The max. number of zones defined on an image that this module can handle is 500.
Range of Characters
This module can recognize about 500 characters, termed Engine's Total Character Set. It includes the letters of the Latin, Greek, and Cyrillic alphabets with enough accented letters to recognize the 119 Languages supported by the Engine.
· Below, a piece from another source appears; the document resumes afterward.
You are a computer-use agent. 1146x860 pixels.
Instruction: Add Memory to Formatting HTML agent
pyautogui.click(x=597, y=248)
The set is classified as follows:
Character Type |
Non-Accented |
Accented |
Latin alphabet upper case letters |
26 |
89 |
Latin alphabet lower case letters |
26 |
91 |
Digits |
10 |
|
Punctuation |
29 |
|
Miscellaneous (math symbols, etc.) |
55 |
|
Cyrillic upper case letters |
33 |
14 |
Cyrillic lower case letters |
33 |
14 |
Greek upper case letters |
24 |
9 |
Greek lower case letters |
25 |
11 |
OCR (OCR-A) characters |
3 |
The characters are listed in category and alphanumeric order, together with their Code Page values, in Characters and Code Pages. These are the character categories used by the filter elements. The pre-trained OCR characters are: OCR Chair, OCR Hook, OCR Fork.
Character Attributes
The omnifont recognition module can detect and transmit character attributes: bold, italic, or underlined text (or any combination of them). It can also detect and transmit character size, and can classify font types into three broad categories: serif, sans serif, and monospaced.
Speed/Accuracy Choices
The multi-lingual omnifont recognition module basically uses contour analysis, but can supplement this with an innovative form of pattern matching not requiring enormous pre-stored shape libraries.
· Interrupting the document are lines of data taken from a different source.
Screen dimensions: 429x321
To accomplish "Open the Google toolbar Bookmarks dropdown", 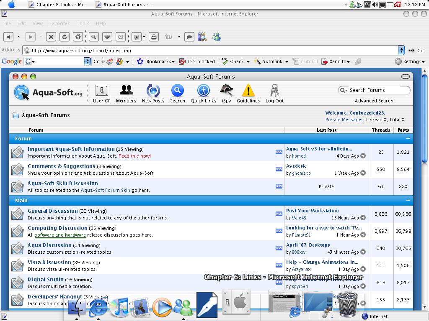I will pyautogui.click(x=157, y=61).
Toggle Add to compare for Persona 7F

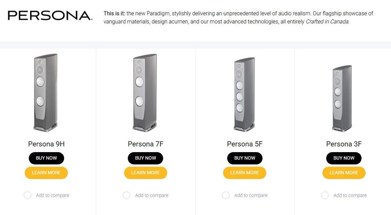127,195
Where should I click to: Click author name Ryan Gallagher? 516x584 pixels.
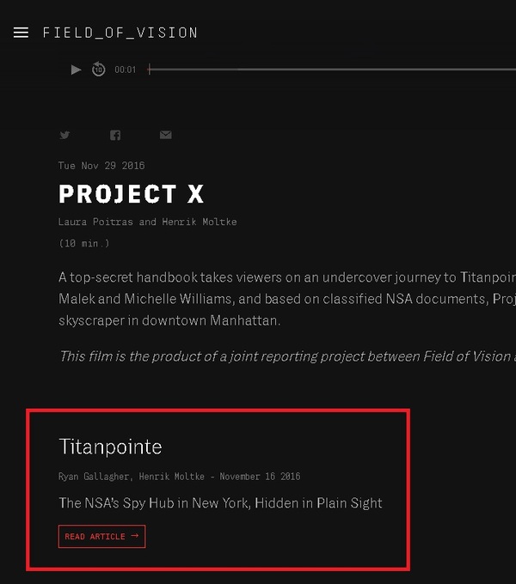(94, 477)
This module interprets all three page-level recognition trade-off settings: ACCURATE, BALANCED, and FAST.
The module is tightly integrated with the checking module, giving a total of five speed/accuracy choices.
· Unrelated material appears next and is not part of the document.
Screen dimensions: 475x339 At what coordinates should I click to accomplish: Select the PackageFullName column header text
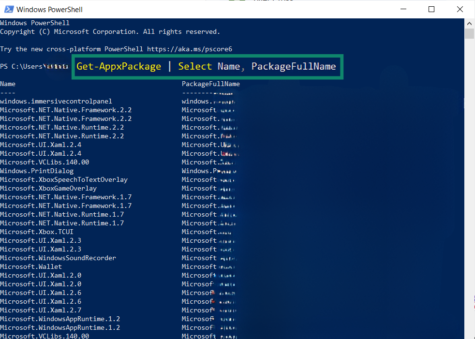pyautogui.click(x=211, y=84)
- Level 1: FAST without checking.
Fastest. The module reads text once and uses feature extraction only. Even this setting can give excellent accuracy on high-quality documents. Recommended also when accuracy is not a big issue (e.g., when OCR is only to allow fuzzy keyword searching in a document retrieval system) or for high-volume work when processing speed is most important. - Level 2: FAST with checking.
The recognition module reads text only once, with feature extraction, but sends words containing suspect or reject characters to a checker, together with its first and second guesses for unsure characters. The checker tries to find solutions based only on those characters. It also tries to repair other typical OCR faults (e.g., di9its embedded in words) and will flag all non-dictionary words it was unable to solve. Recommended, for example, when a Language dictionary is available and the texts are mono-lingual and liable to contain normal language (if not, a User dictionary could be employed). - Level 3: BALANCED without checking.
Two-pass recognition. During the first pass with feature extraction, the program builds up a library of sample characters and ligatured character pairs from the page, whose recognition was very sure. During the second reading pass it stops on all reject and unsure characters, consults its library and uses pattern matching to try and find solutions. That's why the second pass is not very useful for pages with very little text – the library is too small. Recommended for multi-lingual documents or when a checker is not available. - Level 4: BALANCED with checking.
Two-pass recognition. Reading is a combination of the two processes used in levels 2 and 3. More accurate, but processing will take more time. - Level 5: ACCURATE with checking compulsory.
Most accurate but slowest. Designed for use on very degraded mono-lingual documents or when maximum accuracy is very important. It involves two-pass recognition with Adaptive Cell Analysis. This is used to get a bigger library for the pattern matching: uniformly highly degraded documents typically cannot yield enough surely recognized characters to form a useful library. With ACA recognition, characters with somewhat lower certainty are accepted, provided they fall within words accepted by the checking module. This allows the pattern matching to work more successfully.